Bacterial outer membrane vesicles-clothed nanoparticles delivered by live macrophages for potentiating antitumor photoimmunotherapy

Abstract

Tumor-associated macrophage (TAM) plays an important role in tumor immune regulation. Reprogramming TAMs to reshape immunosuppressive tumor microenvironment (TME) is a promising antitumor strategy. Herein, imiquimod (R837) and black phosphorus quantum dots (BPQDs) are encapsulated in bacterial outer membrane vesicles (OMVs)-clothed liposomes to obtain RB@OL nanoparticles, which are further delivered by M1-type macrophages through phagocytic loading (RB-OL@M).
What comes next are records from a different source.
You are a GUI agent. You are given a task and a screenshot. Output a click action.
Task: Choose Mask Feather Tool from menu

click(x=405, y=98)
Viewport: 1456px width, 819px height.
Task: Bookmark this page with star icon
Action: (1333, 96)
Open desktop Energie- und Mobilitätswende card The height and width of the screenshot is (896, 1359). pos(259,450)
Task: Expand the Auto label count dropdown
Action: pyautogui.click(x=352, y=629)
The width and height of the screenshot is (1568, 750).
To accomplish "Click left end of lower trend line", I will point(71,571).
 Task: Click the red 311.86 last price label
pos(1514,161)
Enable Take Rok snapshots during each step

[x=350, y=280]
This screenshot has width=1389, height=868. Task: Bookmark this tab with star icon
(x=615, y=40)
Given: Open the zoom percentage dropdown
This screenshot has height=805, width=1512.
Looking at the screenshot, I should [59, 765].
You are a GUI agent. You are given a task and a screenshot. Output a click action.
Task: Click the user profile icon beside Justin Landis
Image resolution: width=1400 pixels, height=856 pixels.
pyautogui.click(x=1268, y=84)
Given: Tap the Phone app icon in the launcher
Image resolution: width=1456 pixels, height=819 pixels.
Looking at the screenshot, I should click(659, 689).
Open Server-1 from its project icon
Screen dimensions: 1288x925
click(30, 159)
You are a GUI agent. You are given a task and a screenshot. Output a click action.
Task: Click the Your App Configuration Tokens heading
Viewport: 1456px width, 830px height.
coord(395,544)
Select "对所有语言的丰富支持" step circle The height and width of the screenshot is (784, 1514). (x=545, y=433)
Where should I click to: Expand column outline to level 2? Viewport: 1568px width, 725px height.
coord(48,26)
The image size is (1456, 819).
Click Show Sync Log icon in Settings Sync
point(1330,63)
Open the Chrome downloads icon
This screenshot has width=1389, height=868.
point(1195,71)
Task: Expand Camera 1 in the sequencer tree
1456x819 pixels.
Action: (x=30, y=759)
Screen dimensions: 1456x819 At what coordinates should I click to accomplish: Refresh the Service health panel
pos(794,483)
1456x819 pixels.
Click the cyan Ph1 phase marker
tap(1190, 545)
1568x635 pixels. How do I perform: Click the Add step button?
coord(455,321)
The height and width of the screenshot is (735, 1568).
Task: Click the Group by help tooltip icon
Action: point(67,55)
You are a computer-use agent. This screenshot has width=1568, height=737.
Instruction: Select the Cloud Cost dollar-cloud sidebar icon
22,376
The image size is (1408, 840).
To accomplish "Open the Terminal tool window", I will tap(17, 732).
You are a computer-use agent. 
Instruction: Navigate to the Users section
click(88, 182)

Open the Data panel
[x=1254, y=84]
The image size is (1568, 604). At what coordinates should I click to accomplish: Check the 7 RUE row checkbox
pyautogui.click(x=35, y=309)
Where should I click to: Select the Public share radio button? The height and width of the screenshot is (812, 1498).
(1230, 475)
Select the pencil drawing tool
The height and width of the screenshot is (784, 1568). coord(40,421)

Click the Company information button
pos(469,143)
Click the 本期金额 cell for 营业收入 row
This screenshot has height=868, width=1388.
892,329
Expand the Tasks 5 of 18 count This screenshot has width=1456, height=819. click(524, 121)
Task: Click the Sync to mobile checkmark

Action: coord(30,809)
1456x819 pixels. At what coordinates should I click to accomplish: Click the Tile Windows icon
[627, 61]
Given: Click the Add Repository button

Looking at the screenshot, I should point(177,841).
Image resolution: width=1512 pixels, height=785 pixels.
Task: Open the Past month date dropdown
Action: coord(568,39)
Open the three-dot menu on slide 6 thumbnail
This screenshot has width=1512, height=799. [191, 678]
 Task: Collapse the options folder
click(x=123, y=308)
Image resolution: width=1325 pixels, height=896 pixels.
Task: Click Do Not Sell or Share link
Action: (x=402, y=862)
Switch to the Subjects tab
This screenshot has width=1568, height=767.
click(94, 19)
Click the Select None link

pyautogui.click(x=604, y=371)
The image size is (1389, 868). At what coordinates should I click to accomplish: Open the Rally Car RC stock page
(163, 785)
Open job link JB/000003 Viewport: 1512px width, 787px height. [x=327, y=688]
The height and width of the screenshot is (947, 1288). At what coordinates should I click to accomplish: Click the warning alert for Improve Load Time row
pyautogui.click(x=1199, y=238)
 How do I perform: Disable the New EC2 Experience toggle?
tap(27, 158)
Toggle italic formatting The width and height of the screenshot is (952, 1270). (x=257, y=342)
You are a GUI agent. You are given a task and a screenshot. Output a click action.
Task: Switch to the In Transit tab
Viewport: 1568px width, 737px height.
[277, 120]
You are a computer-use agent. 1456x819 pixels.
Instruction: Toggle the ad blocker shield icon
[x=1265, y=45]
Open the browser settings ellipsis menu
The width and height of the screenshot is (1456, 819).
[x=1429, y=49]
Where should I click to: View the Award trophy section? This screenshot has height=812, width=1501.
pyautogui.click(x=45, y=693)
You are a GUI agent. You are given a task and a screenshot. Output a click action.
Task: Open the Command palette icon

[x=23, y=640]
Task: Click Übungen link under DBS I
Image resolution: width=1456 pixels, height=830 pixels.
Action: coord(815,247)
Owing to the natural homing ability of macrophages to tumor sites, RB-OL@M actively targets cancerous region after intravenous injection. Meanwhile, upon laser irradiation, RB@OL is released from macrophages to exert combinational photoimmunotherapy due to the excellent phototherapeutic property of BPQDs and TAM regulating potential of R837. Benefiting from this versatile strategy, RB-OL@M effectively delays the growth of 4 T1 breast tumors and prevents the occurrence of their dreadful lung metastasis, largely prolonging the survival of 4 T1 tumor-bearing mice. Overall, this work offers a promising antitumor approach based on live cell-mediated multirole nanoplatform.